## [DESCRIPTION OF THE TASK]
Please format the data as a Markdown table with the columns "No." and "Text", numbering each row and skipping blank lines. Begin at the line that contains "Activate the hand pan tool", stop after the line that contains "This screenshot has", and leave the pictures out.

## [DATASET RECORDS]
* START *

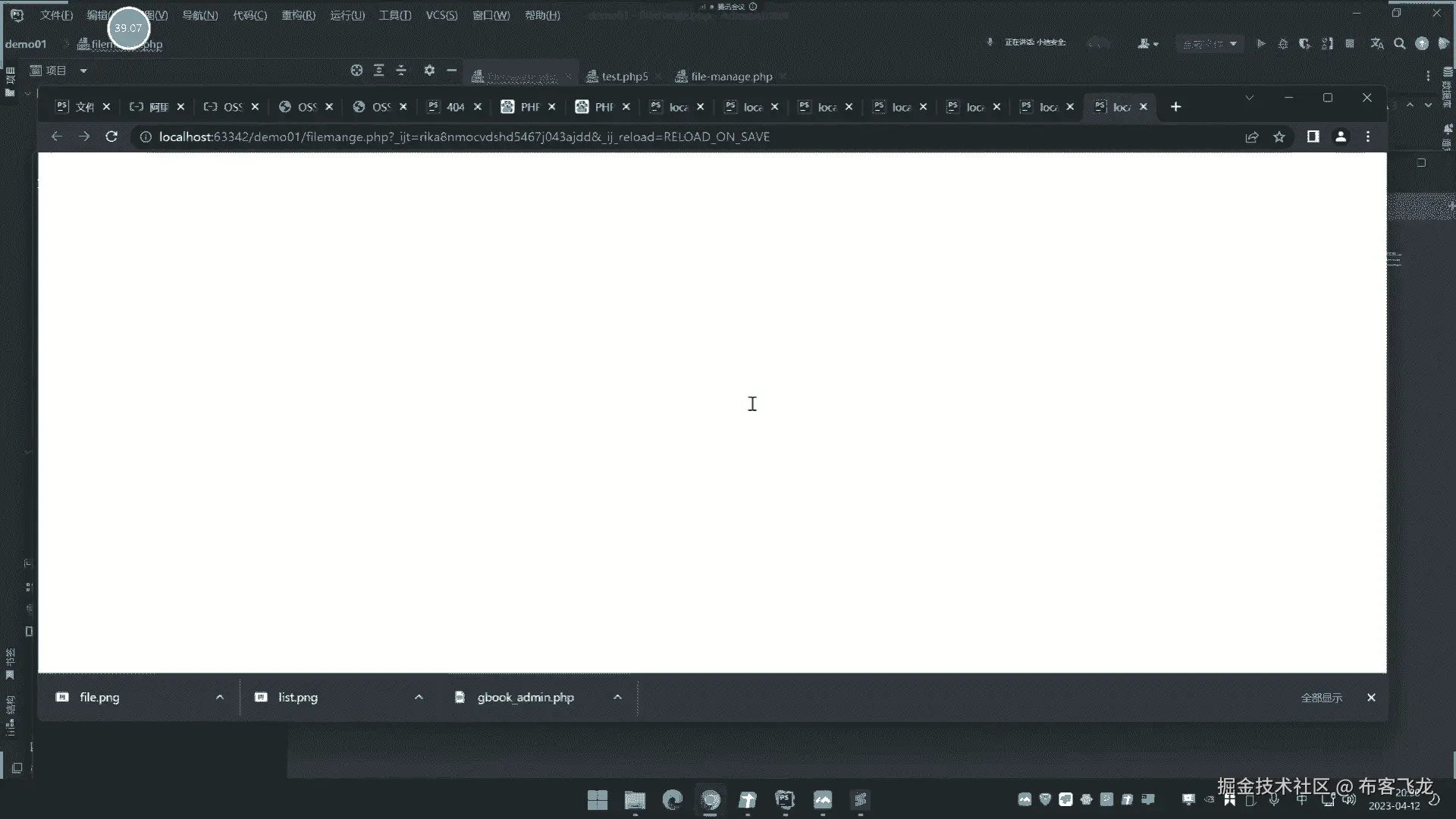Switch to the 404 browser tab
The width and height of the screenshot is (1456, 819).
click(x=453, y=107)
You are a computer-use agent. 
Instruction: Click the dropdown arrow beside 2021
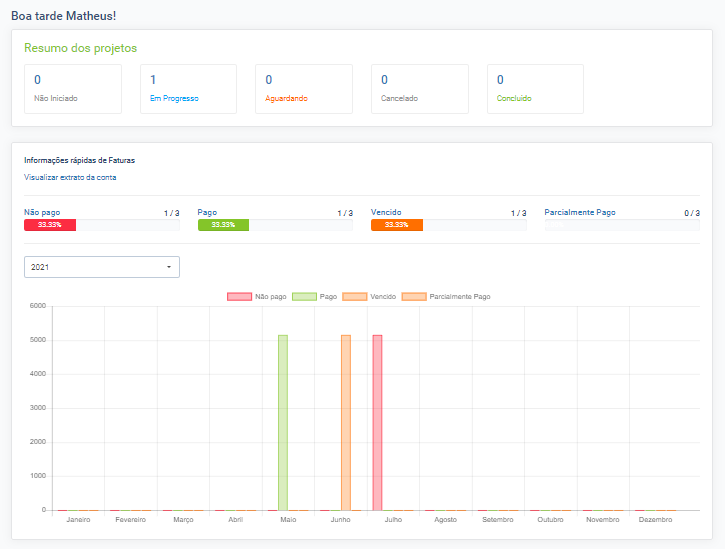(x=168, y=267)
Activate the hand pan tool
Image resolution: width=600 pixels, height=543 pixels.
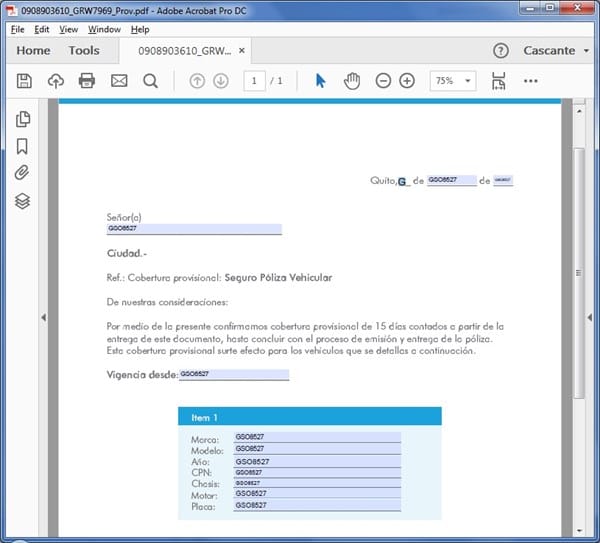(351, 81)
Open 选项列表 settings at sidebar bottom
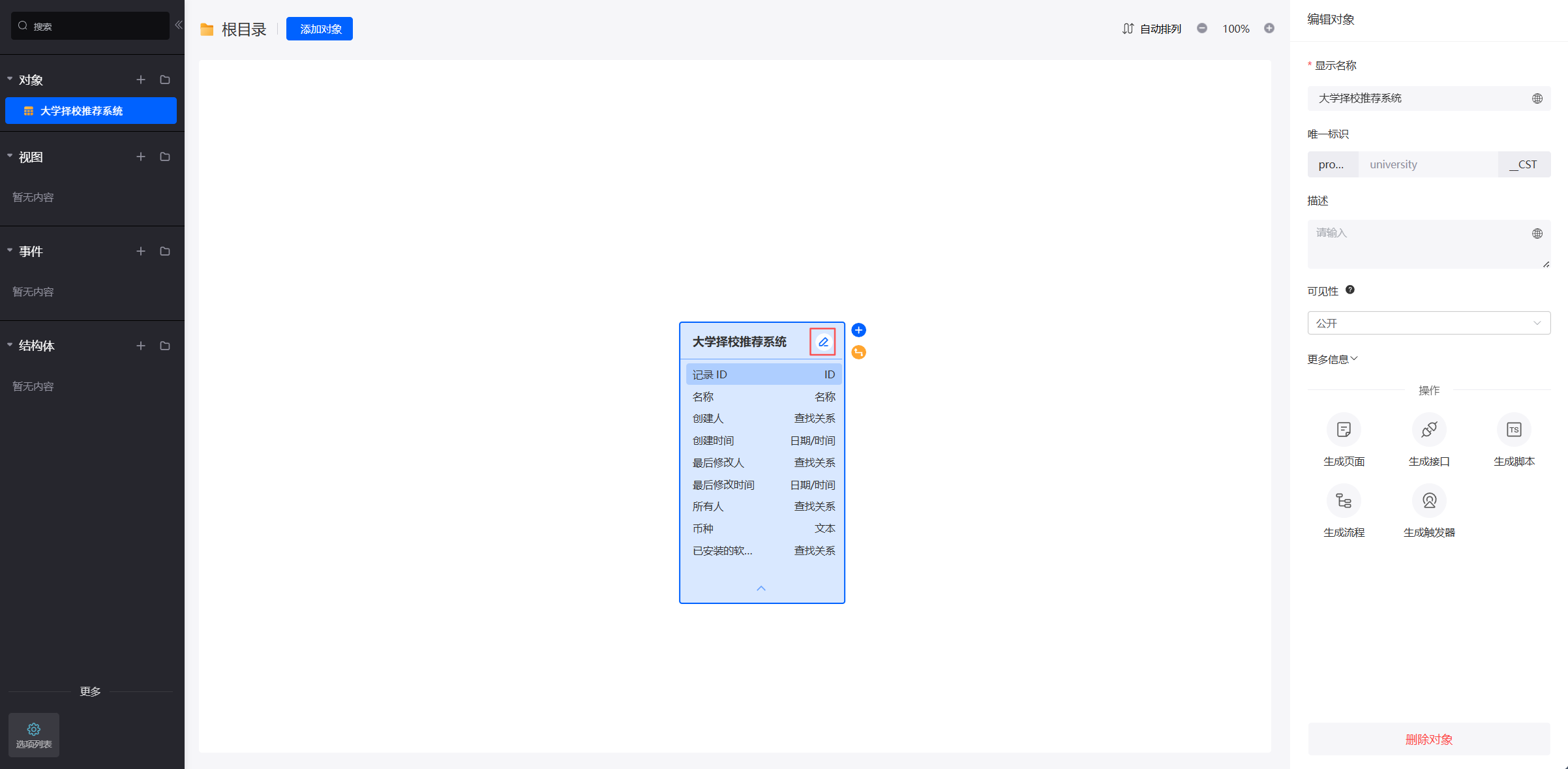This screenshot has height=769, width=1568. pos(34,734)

* END *
* START *

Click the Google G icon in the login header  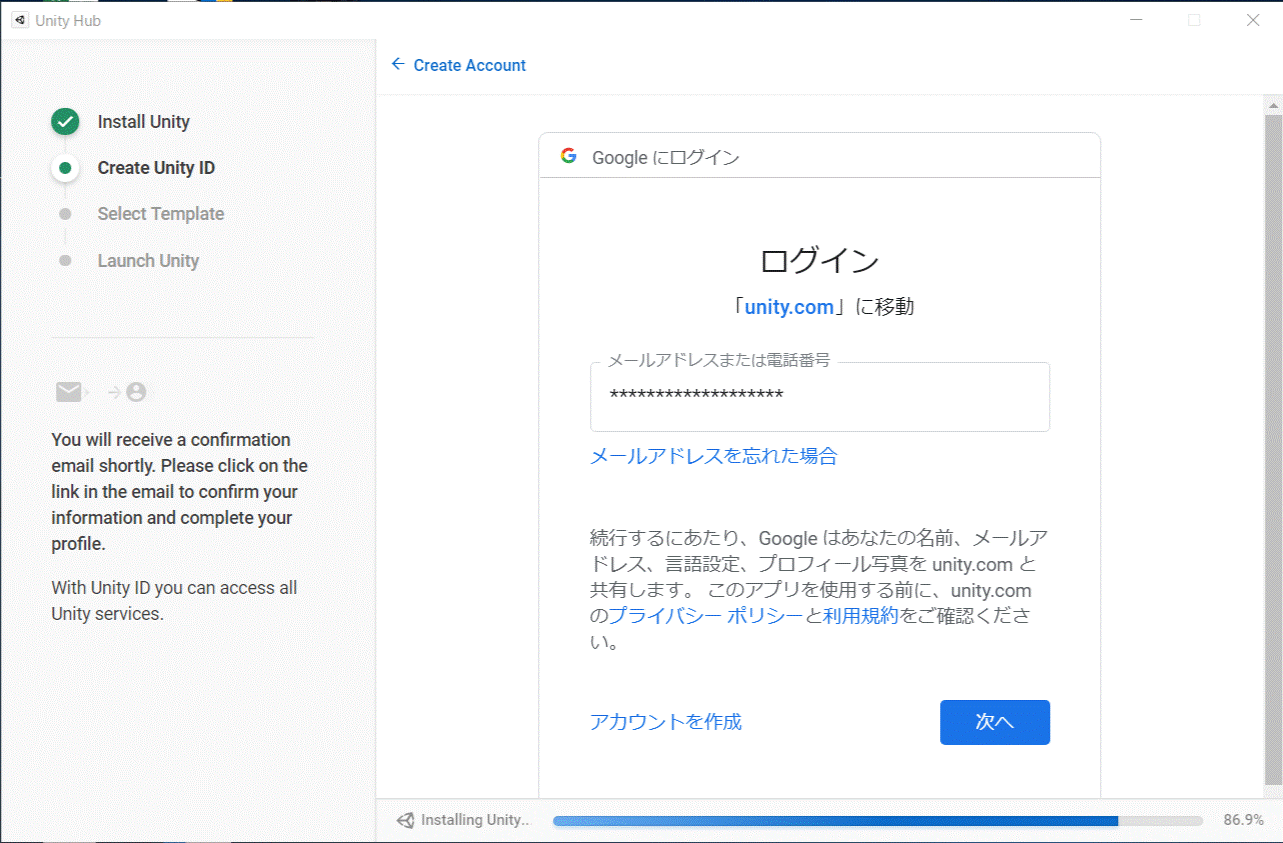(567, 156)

* END *

## [IN RESPONSE]
| No. | Text |
|---|---|
| 1 | Activate the hand pan tool |
| 2 | Image resolution: width=600 pixels, height=543 pixels. |
| 3 | (351, 81) |
| 4 | Open 选项列表 settings at sidebar bottom |
| 5 | This screenshot has height=769, width=1568. pos(34,734) |